***** DATASET EXTRACT *****
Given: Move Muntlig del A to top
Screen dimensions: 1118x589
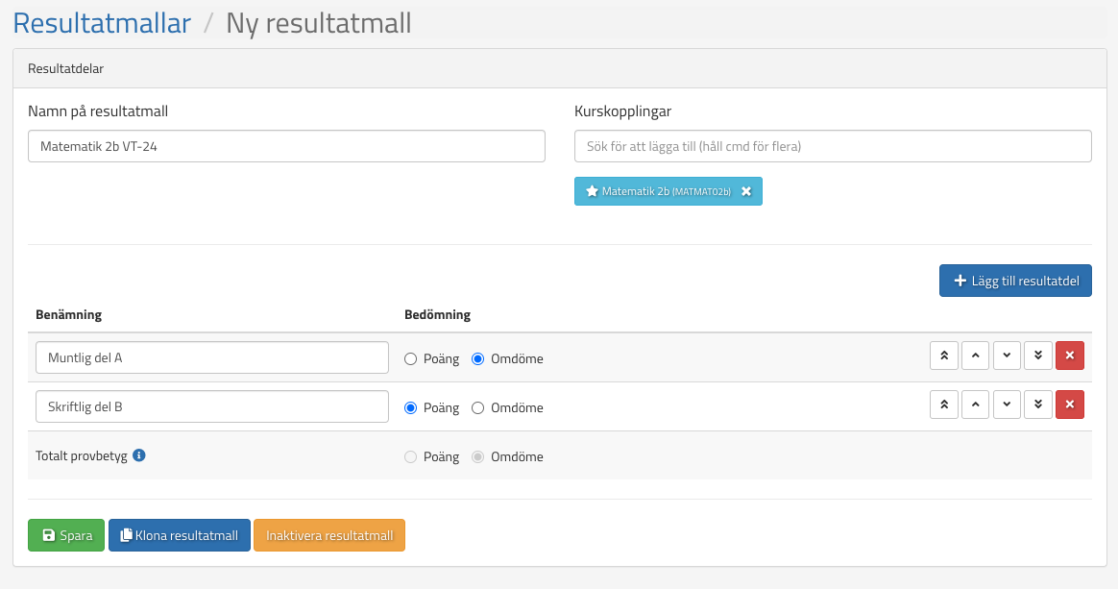Looking at the screenshot, I should click(944, 356).
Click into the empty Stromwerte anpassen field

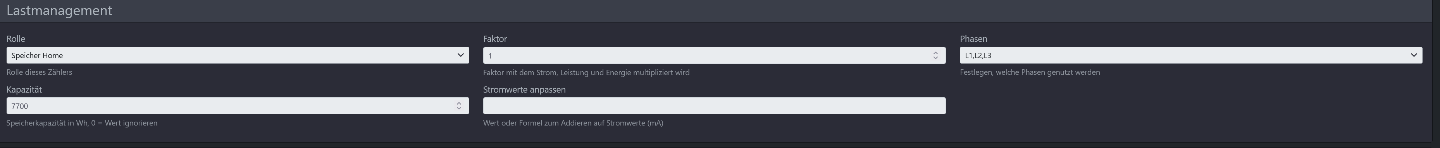tap(714, 106)
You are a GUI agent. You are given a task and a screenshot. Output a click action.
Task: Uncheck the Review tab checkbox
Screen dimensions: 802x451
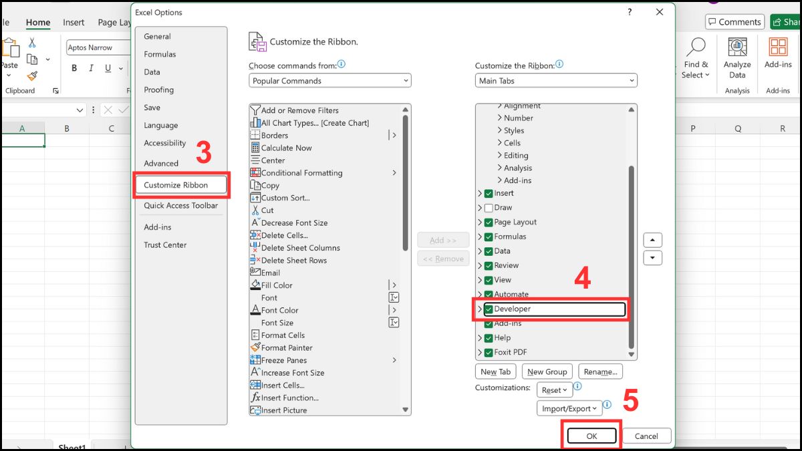(x=489, y=265)
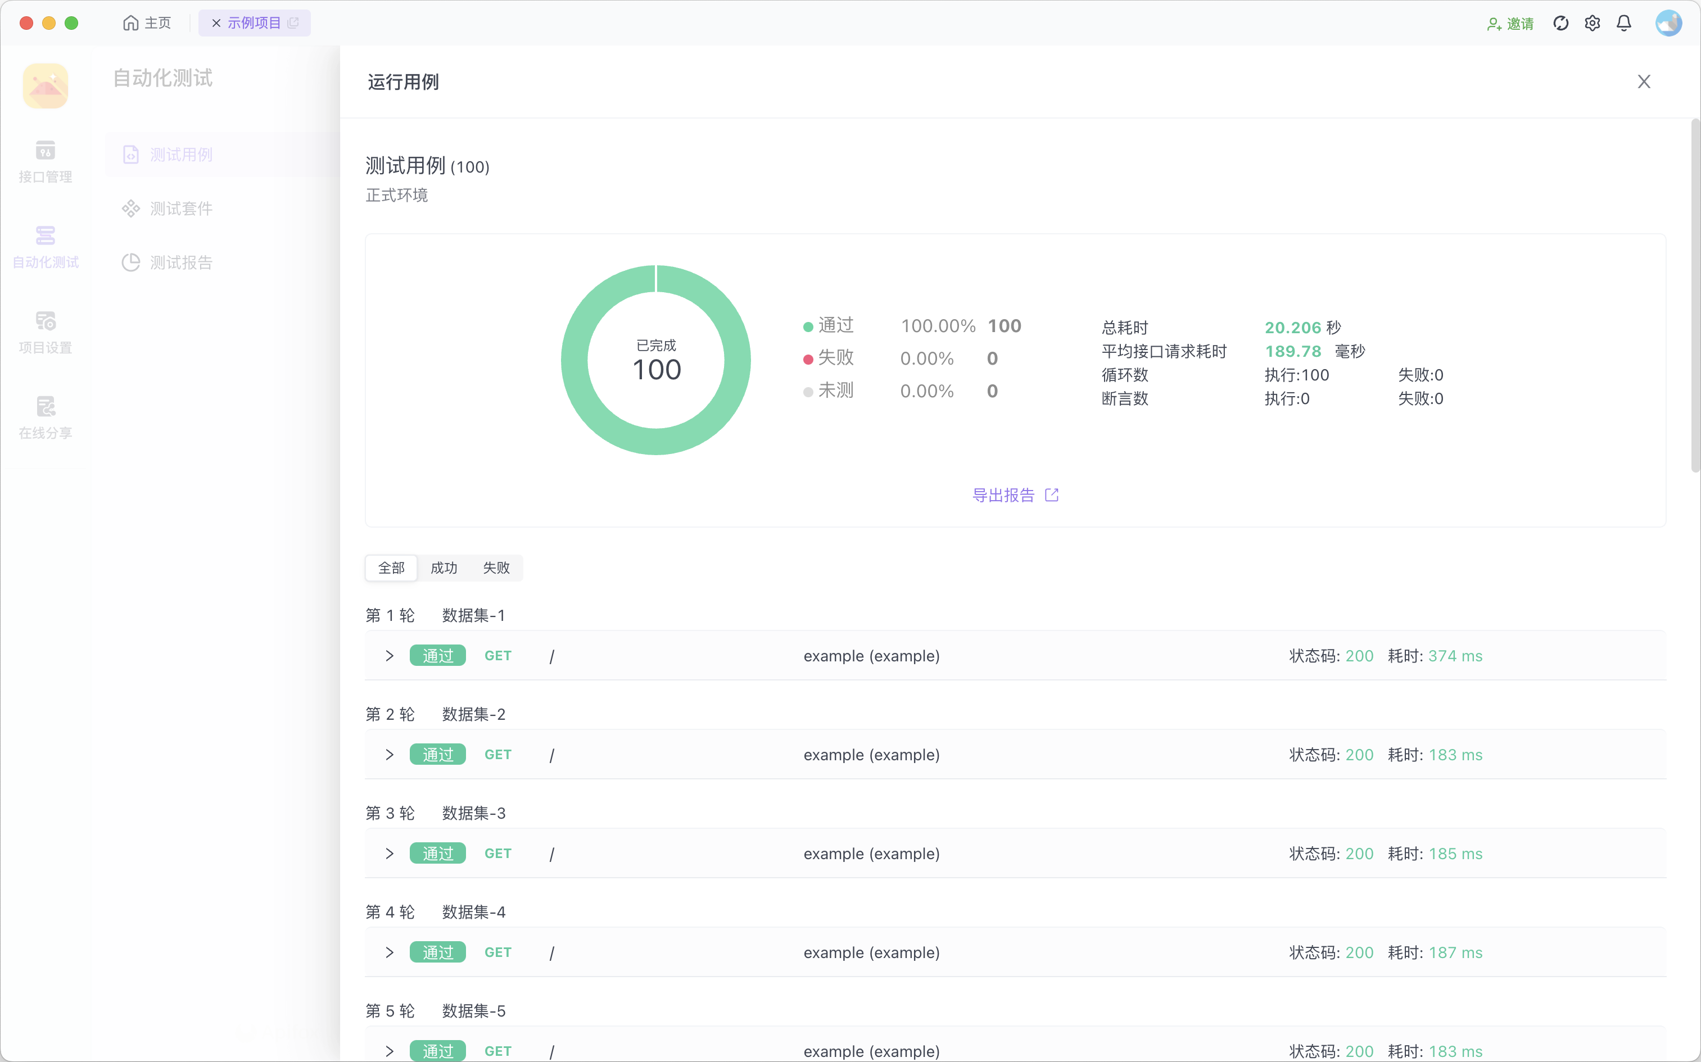
Task: Expand the 数据集-5 test result row
Action: [390, 1051]
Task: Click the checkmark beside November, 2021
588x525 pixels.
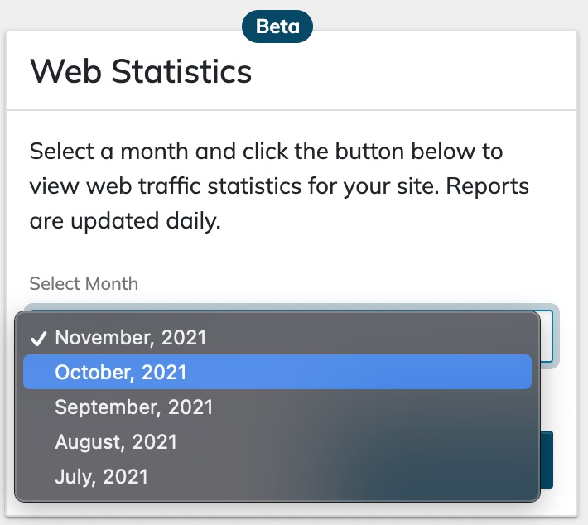Action: coord(37,339)
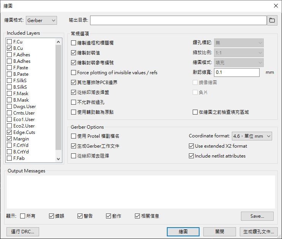Click the 生成鑽孔文件 button
This screenshot has height=239, width=282.
[258, 231]
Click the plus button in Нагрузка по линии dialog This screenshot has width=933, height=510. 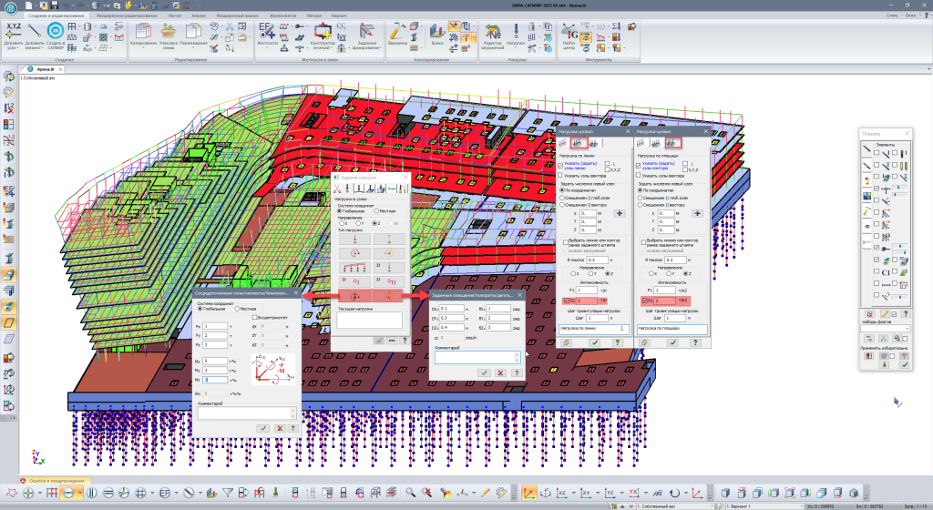pyautogui.click(x=620, y=212)
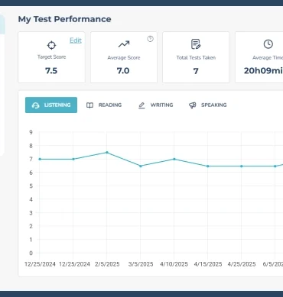Click the Average Time clock icon

(x=268, y=44)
*****
THE TASK: Rewrite everything from the line containing "You are a GUI" down to the line containing "Action: [390, 1051]", switching "checkbox" to "toggle" and keeping everything else unchanged. Leave the pictures out of your answer.

RESPONSE:
You are a GUI agent. You are given a task and a screenshot. Output a click action.
Task: Uncheck the Review tab toggle
Screen dimensions: 802x451
(x=489, y=265)
Task: Expand the 数据集-5 test result row
Action: [390, 1051]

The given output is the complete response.